### Source data

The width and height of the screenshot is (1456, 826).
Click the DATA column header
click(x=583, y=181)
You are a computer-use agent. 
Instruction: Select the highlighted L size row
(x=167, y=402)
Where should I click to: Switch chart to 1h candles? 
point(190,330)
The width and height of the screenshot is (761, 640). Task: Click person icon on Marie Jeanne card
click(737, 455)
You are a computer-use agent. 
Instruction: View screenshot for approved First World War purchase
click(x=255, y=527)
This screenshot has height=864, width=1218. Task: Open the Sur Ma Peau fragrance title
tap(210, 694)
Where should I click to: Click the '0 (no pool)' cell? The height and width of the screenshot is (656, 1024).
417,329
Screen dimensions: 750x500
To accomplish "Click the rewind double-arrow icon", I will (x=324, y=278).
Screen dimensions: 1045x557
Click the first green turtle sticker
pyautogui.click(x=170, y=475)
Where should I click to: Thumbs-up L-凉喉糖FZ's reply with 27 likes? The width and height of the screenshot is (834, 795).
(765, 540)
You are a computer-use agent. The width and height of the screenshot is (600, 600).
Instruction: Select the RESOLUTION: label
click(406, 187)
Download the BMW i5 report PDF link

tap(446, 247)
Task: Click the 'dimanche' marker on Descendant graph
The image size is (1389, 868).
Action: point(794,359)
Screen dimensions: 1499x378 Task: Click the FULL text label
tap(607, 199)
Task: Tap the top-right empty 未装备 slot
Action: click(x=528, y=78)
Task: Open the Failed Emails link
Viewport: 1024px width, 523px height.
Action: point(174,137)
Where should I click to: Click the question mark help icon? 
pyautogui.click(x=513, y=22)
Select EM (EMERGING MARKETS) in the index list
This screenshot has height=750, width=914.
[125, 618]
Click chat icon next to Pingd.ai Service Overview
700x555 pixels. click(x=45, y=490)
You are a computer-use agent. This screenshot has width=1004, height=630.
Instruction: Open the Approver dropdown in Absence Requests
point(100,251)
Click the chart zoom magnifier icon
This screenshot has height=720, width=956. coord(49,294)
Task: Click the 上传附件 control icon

### The problem
Apply a filter to the listing above so that only lines with "agent" are kept, and copy those lines.

### Solved problem
You are a computer-use agent. 
You are a computer-use agent. 
You are a computer-use agent. The width and height of the screenshot is (600, 600).
You are a computer-use agent. This screenshot has width=1004, height=630.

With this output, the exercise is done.